When does analog compete with digital?


With vinyl becoming all the rage, many believe (perhaps mistakenly) that a budget of $1K will allow them to bring their analog front end up to par with their digital. I would like a reasoned assessment of this issue.

How much time, money, and expertise do you think is necessary before one can seriously claim that their analog front end can compete with their digital? What characteristics, if any, are simply incommensurable between these two mediums? Let's use my system as an example.

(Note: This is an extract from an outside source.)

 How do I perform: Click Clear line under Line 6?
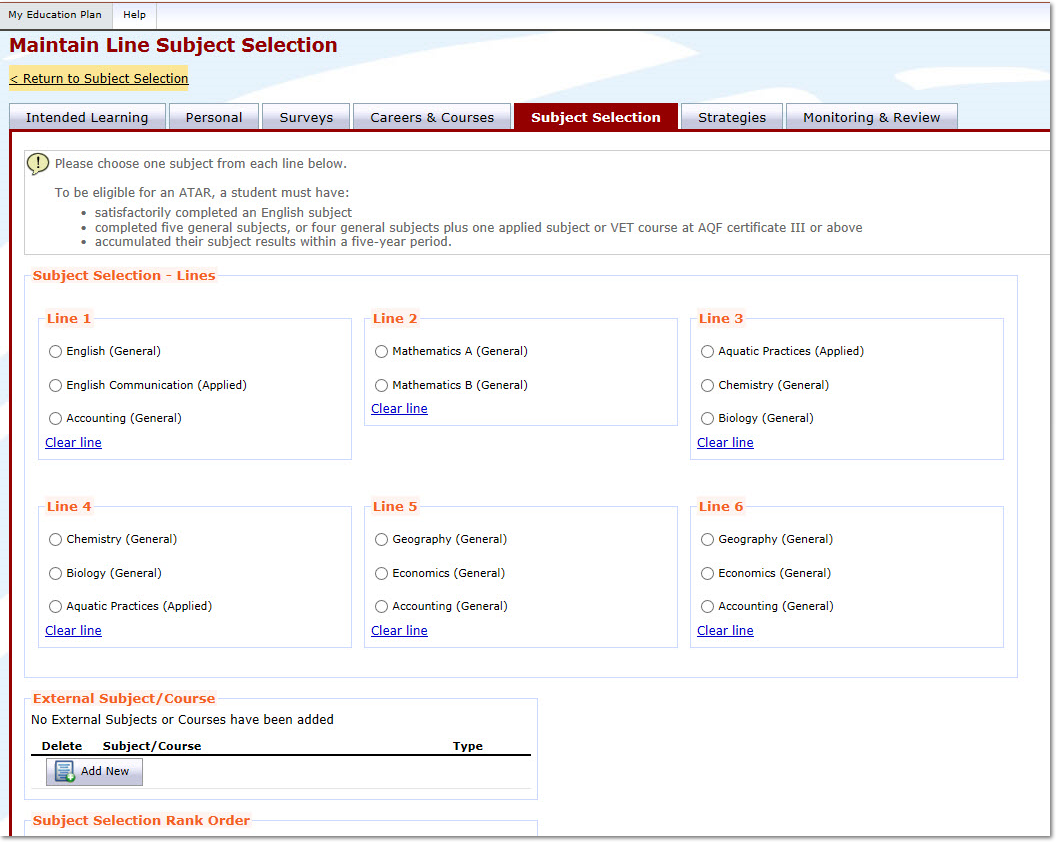[x=725, y=631]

Personally, I tried to build an analog front-end that focused on texture/warmth (as opposed to dynamics), but I still feel as though something is missing. Trouble is, I can't quite put my finger on it. I'd be grateful for comments/suggestions (system in sig)
jferreir
I have a problem with the concept of "competition" between formats. I need both to enjoy all of the music I've collected and I expect both to deliver a high level of performance. Also, my system has been assembled so that, on a basic level, both sound quite similar.

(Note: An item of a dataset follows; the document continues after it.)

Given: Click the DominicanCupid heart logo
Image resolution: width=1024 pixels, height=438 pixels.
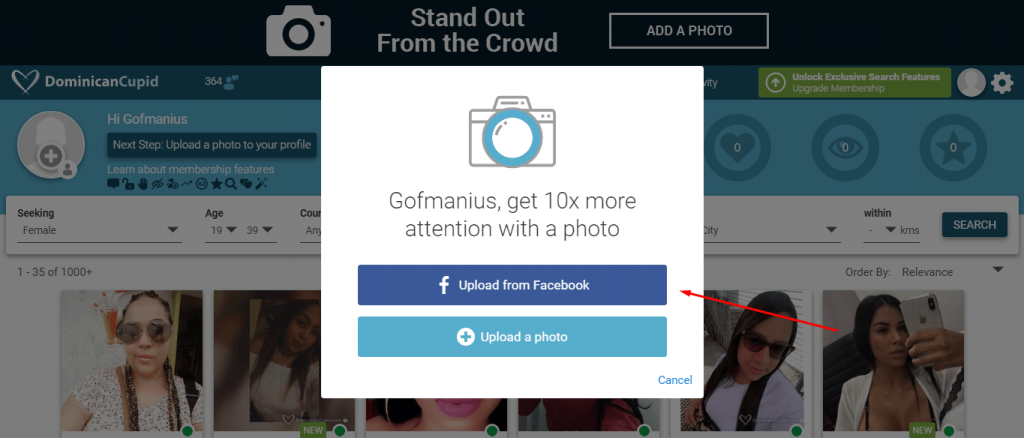Looking at the screenshot, I should point(25,82).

For classical music, I listen primarily to CDs. Very few current releases of classical music are available on lp, so collecting CDs and SACDs is the only option for new releases. I appreciate the long, uninterrupted playing time, the lack of ticks and pops in quiet passages, and the ability to easily find my place in the libretto for operas when using CDs. The other factor is that most of the classical labels are actually doing a better job now with recording quality than they have done in the past (e.g., DG) which is a far cry from most popular labels which are making crappier and crappier recordings these days.

For rock, jazz and other popular music, I listen mostly to lps. Particularly with older recordings, lps most often sound much better, in all respects, than their digital counterparts. To me, it doesn't matter if it is a case of one format being superior to the other, or poor digital mastering or degradation of the original master tapes, etc.-- it just is simply the case that most often the lp sounds better. Because most popular recordings do not have the dynamic range of classical music, surface noise (clicks, pops, sputtering) become almost irrelevant with popular music.

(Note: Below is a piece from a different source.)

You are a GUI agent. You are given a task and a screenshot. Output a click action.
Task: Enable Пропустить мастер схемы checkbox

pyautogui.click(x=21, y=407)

When I am doing a demonstration of the very best source material, it is almost exclusively lps. I've never heard digital sources match the dynamic impact of well recorded lps, or have the same kind of vast, open and realistic soundstage.

Because there are so many more components to lp source components, I have spent more on those components, but, my CD player is no slouch (Naim CD555).
CDs or vinyl......These are the big questions we ask ourselves. Regardless of preferences I have personally found it difficult to listen to vinyl in my car. My gimbaled turntable (that's turntable not tonearm) still skips. While I work out this engineering feat I'll continue to listen to CDs.
At home the fullness of sound vinyl delivers in comparison to the silhouette cutouts CDs offers makes an easy choice.

Sincerely,
Drewmb1? You have a gimbaled TT in your car? I would love a gimbaled TT. Just for the sake of it. I guess the right way to do it is have a gimbaled platform and mount a TT on it...
"I have personally found it difficult to listen to vinyl in my car." Simple solution, try a Technics SL-10. I seem to remember them coming with a 12volt adapter for use in a car.
It would help to have a small gyroscope mounted on the gimbled turntable platform to keep it level. That could work.

Also, I think to eliminate tracking problems, you would be best served to use a linear tracking arm.